(Stored items)
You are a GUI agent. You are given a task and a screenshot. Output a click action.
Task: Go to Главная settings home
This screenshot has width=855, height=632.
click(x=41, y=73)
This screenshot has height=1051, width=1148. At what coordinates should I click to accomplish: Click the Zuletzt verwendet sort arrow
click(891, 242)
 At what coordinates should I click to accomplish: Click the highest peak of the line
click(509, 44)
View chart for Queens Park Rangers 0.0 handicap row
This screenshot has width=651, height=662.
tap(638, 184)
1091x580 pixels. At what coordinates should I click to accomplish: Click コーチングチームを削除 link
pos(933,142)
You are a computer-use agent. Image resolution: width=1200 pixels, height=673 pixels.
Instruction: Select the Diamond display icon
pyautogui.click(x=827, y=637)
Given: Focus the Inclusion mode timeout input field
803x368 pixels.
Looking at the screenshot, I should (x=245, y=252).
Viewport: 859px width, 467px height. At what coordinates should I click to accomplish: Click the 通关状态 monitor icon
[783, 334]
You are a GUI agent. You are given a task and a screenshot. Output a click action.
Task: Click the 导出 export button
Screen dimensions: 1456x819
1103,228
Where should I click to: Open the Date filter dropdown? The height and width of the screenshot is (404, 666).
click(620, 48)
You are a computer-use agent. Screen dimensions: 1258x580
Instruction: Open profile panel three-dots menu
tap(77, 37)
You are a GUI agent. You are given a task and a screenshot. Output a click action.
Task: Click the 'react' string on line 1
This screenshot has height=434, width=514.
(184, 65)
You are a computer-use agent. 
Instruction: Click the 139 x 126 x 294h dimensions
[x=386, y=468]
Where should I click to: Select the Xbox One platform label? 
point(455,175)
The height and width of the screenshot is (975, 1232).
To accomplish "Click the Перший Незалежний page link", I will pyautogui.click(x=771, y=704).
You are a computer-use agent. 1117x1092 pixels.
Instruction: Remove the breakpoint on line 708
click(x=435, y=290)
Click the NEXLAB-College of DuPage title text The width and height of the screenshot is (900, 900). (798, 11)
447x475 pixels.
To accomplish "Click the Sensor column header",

→ WHAT YOU WILL DO
Each entry is to be output exactly as it was written.

→ SOLUTION TO THIS EXERCISE
You are a GUI agent. You are given a task and a screenshot. Output a click action.
Task: Go to Главная settings home
This screenshot has width=855, height=632.
click(x=41, y=73)
This screenshot has height=1051, width=1148. At what coordinates should I click to accomplish: Click the Zuletzt verwendet sort arrow
click(891, 242)
 At what coordinates should I click to accomplish: Click the highest peak of the line
click(509, 44)
View chart for Queens Park Rangers 0.0 handicap row
This screenshot has width=651, height=662.
tap(638, 184)
1091x580 pixels. At what coordinates should I click to accomplish: Click コーチングチームを削除 link
pos(933,142)
You are a computer-use agent. Image resolution: width=1200 pixels, height=673 pixels.
Instruction: Select the Diamond display icon
pyautogui.click(x=827, y=637)
Given: Focus the Inclusion mode timeout input field
803x368 pixels.
Looking at the screenshot, I should (x=245, y=252).
Viewport: 859px width, 467px height. At what coordinates should I click to accomplish: Click the 通关状态 monitor icon
[783, 334]
You are a GUI agent. You are given a task and a screenshot. Output a click action.
Task: Click the 导出 export button
Screen dimensions: 1456x819
1103,228
Where should I click to: Open the Date filter dropdown? The height and width of the screenshot is (404, 666).
click(620, 48)
You are a computer-use agent. Screen dimensions: 1258x580
Instruction: Open profile panel three-dots menu
tap(77, 37)
You are a GUI agent. You are given a task and a screenshot. Output a click action.
Task: Click the 'react' string on line 1
This screenshot has height=434, width=514.
(184, 65)
You are a computer-use agent. 
Instruction: Click the 139 x 126 x 294h dimensions
[x=386, y=468]
Where should I click to: Select the Xbox One platform label? 
point(455,175)
The height and width of the screenshot is (975, 1232).
To accomplish "Click the Перший Незалежний page link", I will pyautogui.click(x=771, y=704).
You are a computer-use agent. 1117x1092 pixels.
Instruction: Remove the breakpoint on line 708
click(x=435, y=290)
Click the NEXLAB-College of DuPage title text The width and height of the screenshot is (900, 900). (798, 11)
447x475 pixels.
To accomplish "Click the Sensor column header",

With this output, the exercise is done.